- [Short exercise 1] Quote the RAID1 re-sync post word for word, starting at "We are trying" and ending at "bitmap gets updated.".
- [Short exercise 2] List the steps in the RAID1 re-sync post's bulleted list of what the setup lets the posters do.
- [Short exercise 3] Continue the RAID1 re-sync post after its last sentence.

Begin Provided text

Specify device to use as primary on Raid1 array re-sync

Nicolas Brisac <nico@xxxxxxxxxxx> · Thu, 5 Feb 2009 17:42:35 +1100 (EST)

Hi everyone,

we have several servers running OpenVZ virtual machines.
We are trying to put in place a system that allows us to "migrate" virtual machines from one host to another quickly and easily, to perform maintenance on a host for example.

To achieve this, we decided to export an LVM slice over ISCSI from one host and raid it (Raid1) with a local LVM slice on the host that is running the virtual machine (each VM has its own LVM slice).
We are using an internal bitmap in the Raid1 arrays to speed the re-sync up.
This works fine and we are able to:

  - stop the VM on the primary host
  - stop the array on the primary host and logout the ISCSI target
  - assemble a degraded array on the failover host with the LVM slice that was exported over ISCSI
  - start the VM on the failover host without any data loss

we are using a degraded array on the failover host rather than mounting the LVM slice directly, so that the bitmap gets updated.

The problem occurs when doing the opposite steps:
If we assemble a degraded array on the primary host with the ISCSI target only, we can see the latest data fine.

End Provided text
Begin Source material

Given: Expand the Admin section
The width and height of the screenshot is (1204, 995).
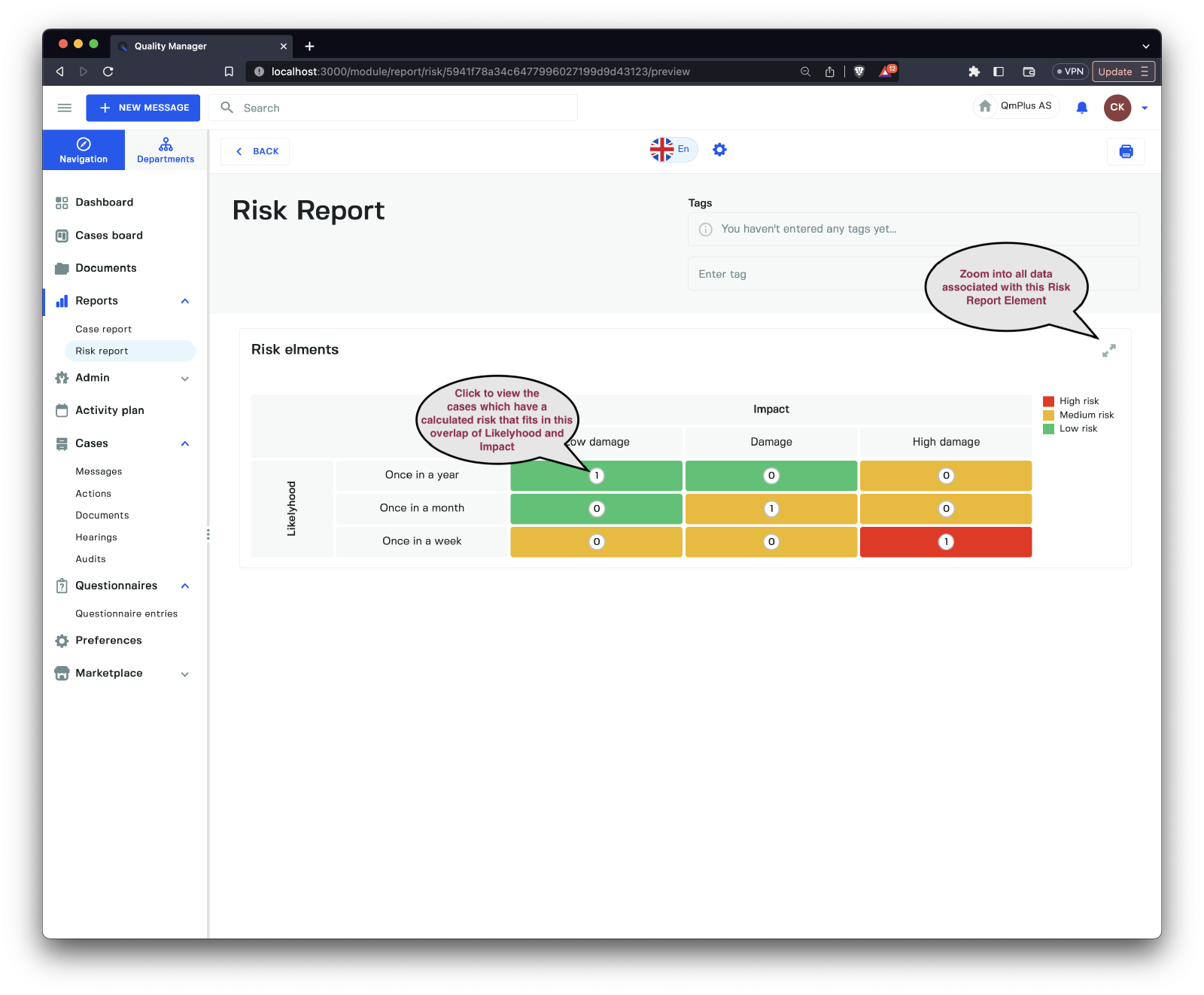Looking at the screenshot, I should tap(185, 379).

End Source material

- [Output 1]
We are trying to put in place a system that allows us to "migrate" virtual machines from one host to another quickly and easily, to perform maintenance on a host for example.

To achieve this, we decided to export an LVM slice over ISCSI from one host and raid it (Raid1) with a local LVM slice on the host that is running the virtual machine (each VM has its own LVM slice).
We are using an internal bitmap in the Raid1 arrays to speed the re-sync up.
This works fine and we are able to:

  - stop the VM on the primary host
  - stop the array on the primary host and logout the ISCSI target
  - assemble a degraded array on the failover host with the LVM slice that was exported over ISCSI
  - start the VM on the failover host without any data loss

we are using a degraded array on the failover host rather than mounting the LVM slice directly, so that the bitmap gets updated.

- [Output 2]
- stop the VM on the primary host
- stop the array on the primary host and logout the ISCSI target
- assemble a degraded array on the failover host with the LVM slice that was exported over ISCSI
- start the VM on the failover host without any data loss

- [Output 3]
But as soon as we re-add the local LVM slice to the array, the data that are used are those from before the fail-over (from the local LVM slice).

I would have assumed that, as the bitmap on the remote (ISCSI) LVM slice had been updated and was the more recent, it would be used as the "primary" device in the re-sync process.

The only way we have found so far to access the latest data is to zero-out the local LVM slice superblock or remove its bitmap.
Both solutions have the same result: a complete re-sync.
However, some of the VM are more than 100G big and therefore the re-sync takes way too long.

Even marking the local device as failed before stopping the array on the primary host, and re-adding it when assembling the array doesn't seem to solve the problem.

Is there any way to specify to mdadm which device to use as the "primary" when doing he re-sync?
Or maybe a way to mark a raid member as out-of-date so that it's data get overwritten by the other member's data, but using the bitmap to make the re-sync faster?

Let me know if you need more details.
Any other suggestion is welcome of course.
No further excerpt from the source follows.